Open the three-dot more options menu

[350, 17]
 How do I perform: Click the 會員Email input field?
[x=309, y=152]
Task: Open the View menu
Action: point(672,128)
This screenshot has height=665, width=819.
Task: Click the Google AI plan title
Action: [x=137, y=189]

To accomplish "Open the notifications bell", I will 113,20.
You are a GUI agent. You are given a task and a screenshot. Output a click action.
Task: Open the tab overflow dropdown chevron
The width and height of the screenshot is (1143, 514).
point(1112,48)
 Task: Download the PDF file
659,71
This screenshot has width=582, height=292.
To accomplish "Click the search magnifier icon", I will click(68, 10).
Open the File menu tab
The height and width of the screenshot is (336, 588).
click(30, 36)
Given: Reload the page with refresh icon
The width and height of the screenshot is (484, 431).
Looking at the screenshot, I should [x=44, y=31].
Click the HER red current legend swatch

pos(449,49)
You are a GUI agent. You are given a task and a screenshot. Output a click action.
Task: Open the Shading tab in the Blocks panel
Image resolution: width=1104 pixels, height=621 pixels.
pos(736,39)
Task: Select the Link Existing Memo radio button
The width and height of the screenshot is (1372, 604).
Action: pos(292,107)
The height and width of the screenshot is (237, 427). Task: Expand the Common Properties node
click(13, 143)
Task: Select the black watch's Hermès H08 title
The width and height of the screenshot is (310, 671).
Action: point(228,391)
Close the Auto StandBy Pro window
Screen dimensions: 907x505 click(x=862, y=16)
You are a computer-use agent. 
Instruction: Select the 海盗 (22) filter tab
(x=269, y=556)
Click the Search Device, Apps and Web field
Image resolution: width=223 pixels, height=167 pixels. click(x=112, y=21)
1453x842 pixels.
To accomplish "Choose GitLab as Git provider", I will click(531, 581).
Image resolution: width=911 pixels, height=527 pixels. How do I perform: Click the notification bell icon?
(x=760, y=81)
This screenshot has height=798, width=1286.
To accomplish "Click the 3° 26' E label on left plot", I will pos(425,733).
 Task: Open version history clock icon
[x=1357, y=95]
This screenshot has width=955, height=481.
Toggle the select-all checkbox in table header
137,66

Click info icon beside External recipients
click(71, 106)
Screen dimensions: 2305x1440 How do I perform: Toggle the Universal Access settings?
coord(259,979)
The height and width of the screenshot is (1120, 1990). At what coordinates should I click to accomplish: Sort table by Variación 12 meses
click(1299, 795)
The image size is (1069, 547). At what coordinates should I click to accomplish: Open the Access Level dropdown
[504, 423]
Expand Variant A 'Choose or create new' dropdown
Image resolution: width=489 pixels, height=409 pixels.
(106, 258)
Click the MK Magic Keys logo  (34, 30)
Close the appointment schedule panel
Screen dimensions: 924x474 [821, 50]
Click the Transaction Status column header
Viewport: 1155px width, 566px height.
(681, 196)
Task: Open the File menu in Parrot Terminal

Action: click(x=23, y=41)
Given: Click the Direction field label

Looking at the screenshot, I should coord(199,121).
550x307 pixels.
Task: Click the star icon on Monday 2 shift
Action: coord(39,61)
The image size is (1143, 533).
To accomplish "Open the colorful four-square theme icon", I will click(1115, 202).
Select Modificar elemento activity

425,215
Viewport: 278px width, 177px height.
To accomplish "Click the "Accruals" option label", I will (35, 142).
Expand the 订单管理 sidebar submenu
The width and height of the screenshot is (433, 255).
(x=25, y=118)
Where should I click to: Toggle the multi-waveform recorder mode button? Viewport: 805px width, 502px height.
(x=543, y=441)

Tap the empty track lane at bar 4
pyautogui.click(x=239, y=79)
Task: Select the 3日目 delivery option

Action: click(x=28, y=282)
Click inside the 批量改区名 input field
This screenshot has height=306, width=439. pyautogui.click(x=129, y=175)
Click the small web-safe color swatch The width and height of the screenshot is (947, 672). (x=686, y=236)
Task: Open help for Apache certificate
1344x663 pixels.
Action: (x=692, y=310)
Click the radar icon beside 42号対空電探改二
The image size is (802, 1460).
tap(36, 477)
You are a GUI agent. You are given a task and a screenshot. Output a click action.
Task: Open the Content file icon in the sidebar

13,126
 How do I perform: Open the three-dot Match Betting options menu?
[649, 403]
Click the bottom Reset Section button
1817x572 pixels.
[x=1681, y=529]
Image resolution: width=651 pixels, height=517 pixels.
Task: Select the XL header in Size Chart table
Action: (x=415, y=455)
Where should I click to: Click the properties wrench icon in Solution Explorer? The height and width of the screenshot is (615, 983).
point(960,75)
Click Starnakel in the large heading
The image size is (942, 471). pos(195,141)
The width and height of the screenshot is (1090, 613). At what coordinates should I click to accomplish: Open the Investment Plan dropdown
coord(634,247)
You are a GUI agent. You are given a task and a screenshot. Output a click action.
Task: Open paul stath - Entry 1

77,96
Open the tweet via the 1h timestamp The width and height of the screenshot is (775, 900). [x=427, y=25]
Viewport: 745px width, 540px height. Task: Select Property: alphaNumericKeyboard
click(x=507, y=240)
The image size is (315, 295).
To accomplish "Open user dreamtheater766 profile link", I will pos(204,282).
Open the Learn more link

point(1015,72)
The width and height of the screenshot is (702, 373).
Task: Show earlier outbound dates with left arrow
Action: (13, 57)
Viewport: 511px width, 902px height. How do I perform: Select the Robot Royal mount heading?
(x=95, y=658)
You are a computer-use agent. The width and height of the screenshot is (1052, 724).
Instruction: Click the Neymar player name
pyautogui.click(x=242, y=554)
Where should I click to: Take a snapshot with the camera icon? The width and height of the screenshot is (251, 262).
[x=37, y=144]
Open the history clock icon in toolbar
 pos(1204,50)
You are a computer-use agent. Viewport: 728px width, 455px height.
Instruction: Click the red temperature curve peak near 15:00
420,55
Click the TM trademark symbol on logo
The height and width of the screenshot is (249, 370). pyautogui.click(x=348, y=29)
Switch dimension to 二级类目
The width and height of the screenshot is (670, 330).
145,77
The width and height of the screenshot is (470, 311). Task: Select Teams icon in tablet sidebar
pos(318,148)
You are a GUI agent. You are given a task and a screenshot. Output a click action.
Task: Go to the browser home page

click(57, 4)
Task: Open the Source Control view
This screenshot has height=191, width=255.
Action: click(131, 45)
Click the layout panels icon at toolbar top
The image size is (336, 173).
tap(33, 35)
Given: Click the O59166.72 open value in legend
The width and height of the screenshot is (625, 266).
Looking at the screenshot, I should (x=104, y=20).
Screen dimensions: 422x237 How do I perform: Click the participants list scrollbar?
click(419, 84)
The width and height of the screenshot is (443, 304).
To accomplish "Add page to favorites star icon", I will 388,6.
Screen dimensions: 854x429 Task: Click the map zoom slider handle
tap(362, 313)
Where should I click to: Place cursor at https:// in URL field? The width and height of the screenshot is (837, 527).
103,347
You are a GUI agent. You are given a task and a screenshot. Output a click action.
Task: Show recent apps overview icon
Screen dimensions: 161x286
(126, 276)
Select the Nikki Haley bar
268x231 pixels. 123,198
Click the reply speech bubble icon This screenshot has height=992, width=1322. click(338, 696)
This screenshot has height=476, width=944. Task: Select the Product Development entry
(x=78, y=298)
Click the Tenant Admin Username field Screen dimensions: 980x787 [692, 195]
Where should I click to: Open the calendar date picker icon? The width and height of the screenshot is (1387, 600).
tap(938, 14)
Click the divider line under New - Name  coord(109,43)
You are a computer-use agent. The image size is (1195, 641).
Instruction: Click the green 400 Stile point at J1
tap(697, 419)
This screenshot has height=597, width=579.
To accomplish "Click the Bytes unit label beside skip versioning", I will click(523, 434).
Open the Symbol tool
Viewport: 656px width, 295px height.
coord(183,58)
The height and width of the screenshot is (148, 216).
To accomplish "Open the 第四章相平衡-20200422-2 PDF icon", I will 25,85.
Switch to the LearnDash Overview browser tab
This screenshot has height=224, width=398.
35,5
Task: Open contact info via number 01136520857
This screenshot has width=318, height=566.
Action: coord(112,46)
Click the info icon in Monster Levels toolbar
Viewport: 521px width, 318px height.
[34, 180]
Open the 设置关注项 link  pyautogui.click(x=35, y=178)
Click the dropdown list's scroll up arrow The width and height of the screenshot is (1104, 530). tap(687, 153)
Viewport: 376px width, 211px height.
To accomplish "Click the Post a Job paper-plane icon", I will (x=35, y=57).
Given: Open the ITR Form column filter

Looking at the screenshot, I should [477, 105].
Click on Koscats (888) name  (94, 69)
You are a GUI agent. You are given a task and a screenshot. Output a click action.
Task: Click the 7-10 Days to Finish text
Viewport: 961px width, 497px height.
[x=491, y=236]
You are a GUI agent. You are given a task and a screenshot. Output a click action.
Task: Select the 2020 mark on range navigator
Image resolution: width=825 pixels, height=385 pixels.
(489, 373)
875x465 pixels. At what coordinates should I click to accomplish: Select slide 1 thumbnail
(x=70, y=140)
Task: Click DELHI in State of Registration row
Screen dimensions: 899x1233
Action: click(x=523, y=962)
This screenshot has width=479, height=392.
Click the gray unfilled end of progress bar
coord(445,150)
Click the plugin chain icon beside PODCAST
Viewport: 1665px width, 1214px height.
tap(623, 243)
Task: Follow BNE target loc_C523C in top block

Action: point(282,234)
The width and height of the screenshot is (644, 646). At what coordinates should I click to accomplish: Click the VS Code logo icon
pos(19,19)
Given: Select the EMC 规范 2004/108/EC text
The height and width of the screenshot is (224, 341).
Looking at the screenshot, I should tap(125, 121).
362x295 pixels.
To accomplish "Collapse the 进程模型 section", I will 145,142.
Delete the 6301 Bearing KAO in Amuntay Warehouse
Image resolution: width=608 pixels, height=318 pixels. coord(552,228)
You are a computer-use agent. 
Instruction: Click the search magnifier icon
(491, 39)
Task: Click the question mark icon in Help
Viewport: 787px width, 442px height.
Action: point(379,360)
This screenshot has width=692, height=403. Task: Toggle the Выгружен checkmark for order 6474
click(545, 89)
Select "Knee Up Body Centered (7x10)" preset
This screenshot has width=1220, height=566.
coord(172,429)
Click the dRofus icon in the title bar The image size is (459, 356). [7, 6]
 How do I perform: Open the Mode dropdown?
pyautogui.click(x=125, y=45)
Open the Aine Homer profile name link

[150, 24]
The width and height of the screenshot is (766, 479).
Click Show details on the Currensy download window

TASK BRIEF -
Please show the lines in the entries above that hold the string "Choose".

EXERCISE OUTPUT -
To accomplish "Choose GitLab as Git provider", I will click(531, 581).
Expand Variant A 'Choose or create new' dropdown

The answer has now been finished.